Y Kekulé, literalmente, soñó la solución. Tras meditar arduamente sobre aquel problema endiablado, se quedó transpuesto en el sillón junto a la chimenea y empezó a soñar con una serpiente que se agitaba y se ondulaba sin parar… hasta que se mordió la cola. Esa era la respuesta que tan desesperadamente había buscado durante meses. El benceno no tiene dos carbonos en los extremos. Porque no tiene extremos: no es una cadena lineal, sino un anillo de carbonos. Una serpiente que se muerde la cola. La respuesta al enigma es la forma. Siempre lo es.

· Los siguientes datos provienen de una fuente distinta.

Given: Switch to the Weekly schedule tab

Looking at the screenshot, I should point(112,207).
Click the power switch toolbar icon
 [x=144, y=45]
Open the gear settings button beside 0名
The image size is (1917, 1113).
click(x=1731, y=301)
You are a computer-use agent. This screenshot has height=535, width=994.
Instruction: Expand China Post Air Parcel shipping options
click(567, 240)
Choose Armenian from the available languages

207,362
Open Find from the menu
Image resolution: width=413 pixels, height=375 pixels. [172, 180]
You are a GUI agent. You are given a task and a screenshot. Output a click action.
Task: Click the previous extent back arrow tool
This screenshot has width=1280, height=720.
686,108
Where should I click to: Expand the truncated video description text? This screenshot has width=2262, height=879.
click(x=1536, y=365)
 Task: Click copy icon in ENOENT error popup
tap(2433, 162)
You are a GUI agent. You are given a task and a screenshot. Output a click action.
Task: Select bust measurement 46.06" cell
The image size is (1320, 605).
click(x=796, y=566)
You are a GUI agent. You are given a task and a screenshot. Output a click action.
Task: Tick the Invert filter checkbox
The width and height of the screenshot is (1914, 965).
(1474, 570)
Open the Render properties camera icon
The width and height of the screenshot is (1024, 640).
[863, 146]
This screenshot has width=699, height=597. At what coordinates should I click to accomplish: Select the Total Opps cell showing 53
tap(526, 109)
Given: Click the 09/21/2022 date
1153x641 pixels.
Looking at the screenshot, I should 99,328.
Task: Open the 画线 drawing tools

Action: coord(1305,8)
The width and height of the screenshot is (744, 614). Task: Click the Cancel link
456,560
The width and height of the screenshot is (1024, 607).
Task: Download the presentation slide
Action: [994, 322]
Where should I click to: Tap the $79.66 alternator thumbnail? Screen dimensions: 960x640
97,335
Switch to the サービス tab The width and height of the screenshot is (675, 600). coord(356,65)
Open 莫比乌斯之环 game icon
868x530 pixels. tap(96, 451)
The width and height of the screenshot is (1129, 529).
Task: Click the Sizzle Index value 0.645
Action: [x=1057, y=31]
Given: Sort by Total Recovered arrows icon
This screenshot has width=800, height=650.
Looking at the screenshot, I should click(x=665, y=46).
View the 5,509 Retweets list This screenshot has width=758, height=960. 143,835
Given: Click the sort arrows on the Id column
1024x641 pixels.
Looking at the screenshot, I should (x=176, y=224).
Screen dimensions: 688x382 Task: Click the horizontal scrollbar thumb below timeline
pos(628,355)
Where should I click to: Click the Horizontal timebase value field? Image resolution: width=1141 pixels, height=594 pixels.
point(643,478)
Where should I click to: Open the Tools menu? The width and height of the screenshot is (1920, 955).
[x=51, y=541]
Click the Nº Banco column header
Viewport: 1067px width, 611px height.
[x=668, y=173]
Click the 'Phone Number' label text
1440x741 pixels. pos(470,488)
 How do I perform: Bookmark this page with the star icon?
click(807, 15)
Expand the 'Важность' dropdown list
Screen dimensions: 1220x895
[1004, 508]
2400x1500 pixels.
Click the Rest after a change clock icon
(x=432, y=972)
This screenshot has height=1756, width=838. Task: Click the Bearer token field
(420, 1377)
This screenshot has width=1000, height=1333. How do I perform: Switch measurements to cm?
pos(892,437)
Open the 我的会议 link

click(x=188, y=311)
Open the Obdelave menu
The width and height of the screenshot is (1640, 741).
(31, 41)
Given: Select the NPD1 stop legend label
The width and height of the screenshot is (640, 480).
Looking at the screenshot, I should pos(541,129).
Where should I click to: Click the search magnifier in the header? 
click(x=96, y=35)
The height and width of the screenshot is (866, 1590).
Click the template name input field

Tomen el mayor misterio de la biología de todos los tiempos: los principios de la genética descubiertos por Mendel, el fundamento de la principal propiedad de todo sistema biológico, desde un virus hasta un banquero: su capacidad para sacar copias de sí mismo, su base de datos independiente de los avatares de la biografía, su lógica interna más profunda. Watson y Crick descubrieron la respuesta, y de nuevo era la forma: la hipnótica, magnética y bellísima doble hélice del ADN, otra serpiente que contenía en sus ondas el mayor secreto de la biología del planeta Tierra, y quién sabe si de cualquier otro.
Kandinsky estaba en lo cierto en que todo son líneas y puntos, masas y curvas y contrastes. Quizá sus seguidores desatendieron la obviedad de que el arte ya era así cuando era figurativo, que también la realidad está hecha de líneas y puntos, y que todo lo que vemos se fundamenta en una geometría tan natural e inevitable como una serpiente que se muerde la cola.